• [HOW TO COMPLETE THIS TASK]
Look through the lines below for the word "with", and copy every line that has it.

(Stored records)

------------------------------------------------------------------------

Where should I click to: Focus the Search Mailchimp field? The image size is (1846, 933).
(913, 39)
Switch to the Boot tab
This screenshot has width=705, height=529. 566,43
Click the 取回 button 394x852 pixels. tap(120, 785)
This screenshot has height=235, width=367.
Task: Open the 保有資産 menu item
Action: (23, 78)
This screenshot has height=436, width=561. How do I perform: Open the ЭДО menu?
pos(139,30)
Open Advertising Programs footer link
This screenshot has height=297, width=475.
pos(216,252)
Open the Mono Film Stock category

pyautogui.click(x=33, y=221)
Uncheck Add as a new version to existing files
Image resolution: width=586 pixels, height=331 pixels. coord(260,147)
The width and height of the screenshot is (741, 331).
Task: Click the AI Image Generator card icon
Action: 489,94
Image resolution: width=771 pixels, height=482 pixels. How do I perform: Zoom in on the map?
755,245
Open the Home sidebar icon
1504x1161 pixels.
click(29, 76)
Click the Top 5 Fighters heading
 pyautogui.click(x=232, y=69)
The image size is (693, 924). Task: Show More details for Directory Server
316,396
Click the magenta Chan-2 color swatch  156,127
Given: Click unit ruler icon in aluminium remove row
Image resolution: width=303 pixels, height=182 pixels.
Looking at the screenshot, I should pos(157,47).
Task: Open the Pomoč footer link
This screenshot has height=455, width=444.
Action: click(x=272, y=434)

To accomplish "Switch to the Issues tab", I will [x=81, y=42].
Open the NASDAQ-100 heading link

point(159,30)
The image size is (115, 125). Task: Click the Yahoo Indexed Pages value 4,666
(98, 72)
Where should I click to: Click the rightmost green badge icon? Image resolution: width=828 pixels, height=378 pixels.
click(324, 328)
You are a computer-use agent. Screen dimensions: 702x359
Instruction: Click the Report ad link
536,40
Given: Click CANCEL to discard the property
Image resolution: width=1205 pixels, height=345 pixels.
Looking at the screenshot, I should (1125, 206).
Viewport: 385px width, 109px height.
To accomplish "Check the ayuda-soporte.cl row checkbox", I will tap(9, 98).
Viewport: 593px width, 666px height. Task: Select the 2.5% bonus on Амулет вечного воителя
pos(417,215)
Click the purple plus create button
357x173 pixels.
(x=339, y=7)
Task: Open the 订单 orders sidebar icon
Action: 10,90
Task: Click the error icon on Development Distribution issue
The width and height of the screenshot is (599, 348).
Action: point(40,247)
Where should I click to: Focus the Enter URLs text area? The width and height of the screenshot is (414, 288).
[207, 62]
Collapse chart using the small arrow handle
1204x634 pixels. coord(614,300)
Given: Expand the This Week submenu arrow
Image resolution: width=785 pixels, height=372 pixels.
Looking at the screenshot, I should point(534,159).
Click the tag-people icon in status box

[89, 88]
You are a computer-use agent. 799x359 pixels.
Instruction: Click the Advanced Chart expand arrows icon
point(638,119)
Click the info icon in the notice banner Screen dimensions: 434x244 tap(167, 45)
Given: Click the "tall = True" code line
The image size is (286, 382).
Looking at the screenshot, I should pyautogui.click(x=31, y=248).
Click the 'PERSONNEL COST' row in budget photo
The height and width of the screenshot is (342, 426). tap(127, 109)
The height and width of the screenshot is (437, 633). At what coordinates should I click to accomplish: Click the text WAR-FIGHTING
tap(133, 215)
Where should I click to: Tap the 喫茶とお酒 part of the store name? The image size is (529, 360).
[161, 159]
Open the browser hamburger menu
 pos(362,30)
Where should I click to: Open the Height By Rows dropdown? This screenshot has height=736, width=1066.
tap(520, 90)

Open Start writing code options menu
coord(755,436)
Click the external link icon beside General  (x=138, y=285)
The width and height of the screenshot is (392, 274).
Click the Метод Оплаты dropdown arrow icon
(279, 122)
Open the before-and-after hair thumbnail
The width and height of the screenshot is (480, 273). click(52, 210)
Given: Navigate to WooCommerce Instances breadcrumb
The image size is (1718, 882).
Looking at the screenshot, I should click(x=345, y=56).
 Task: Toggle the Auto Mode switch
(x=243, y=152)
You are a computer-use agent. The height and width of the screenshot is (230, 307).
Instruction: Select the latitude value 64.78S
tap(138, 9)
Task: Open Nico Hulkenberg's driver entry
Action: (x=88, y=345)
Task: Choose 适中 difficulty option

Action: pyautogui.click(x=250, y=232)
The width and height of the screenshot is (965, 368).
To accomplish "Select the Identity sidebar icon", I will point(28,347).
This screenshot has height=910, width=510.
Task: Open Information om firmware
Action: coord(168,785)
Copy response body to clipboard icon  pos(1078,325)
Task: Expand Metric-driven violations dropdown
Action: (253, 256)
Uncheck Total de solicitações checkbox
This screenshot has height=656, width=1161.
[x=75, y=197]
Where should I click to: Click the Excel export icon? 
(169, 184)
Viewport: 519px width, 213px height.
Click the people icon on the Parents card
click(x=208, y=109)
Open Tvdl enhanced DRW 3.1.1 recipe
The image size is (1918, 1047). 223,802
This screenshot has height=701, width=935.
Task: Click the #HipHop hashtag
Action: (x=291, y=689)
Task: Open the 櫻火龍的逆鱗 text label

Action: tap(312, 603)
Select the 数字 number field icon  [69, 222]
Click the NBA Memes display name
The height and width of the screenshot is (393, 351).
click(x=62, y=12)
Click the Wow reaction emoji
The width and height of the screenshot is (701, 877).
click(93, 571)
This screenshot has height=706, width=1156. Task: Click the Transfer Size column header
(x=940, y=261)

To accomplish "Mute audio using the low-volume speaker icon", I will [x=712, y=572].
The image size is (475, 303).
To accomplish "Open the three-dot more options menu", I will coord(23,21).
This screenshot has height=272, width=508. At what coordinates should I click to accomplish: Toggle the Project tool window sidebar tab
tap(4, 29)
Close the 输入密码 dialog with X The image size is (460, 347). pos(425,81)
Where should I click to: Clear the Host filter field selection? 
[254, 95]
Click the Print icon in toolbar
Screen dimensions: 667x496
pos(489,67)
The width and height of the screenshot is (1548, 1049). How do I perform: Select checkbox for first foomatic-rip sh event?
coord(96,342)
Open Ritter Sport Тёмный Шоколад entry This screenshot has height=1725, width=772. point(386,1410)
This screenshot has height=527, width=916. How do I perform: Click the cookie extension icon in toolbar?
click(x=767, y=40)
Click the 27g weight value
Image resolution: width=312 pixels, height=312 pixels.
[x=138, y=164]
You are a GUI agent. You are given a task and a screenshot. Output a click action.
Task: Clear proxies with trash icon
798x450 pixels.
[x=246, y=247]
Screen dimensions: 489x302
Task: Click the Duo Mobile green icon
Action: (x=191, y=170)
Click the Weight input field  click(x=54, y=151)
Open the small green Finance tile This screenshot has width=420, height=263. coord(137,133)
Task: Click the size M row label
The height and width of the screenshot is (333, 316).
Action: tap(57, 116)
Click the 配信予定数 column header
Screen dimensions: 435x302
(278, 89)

------------------------------------------------------------------------

• [TASK SOLUTION]
Close the 输入密码 dialog with X The image size is (460, 347). pos(425,81)
Task: Clear proxies with trash icon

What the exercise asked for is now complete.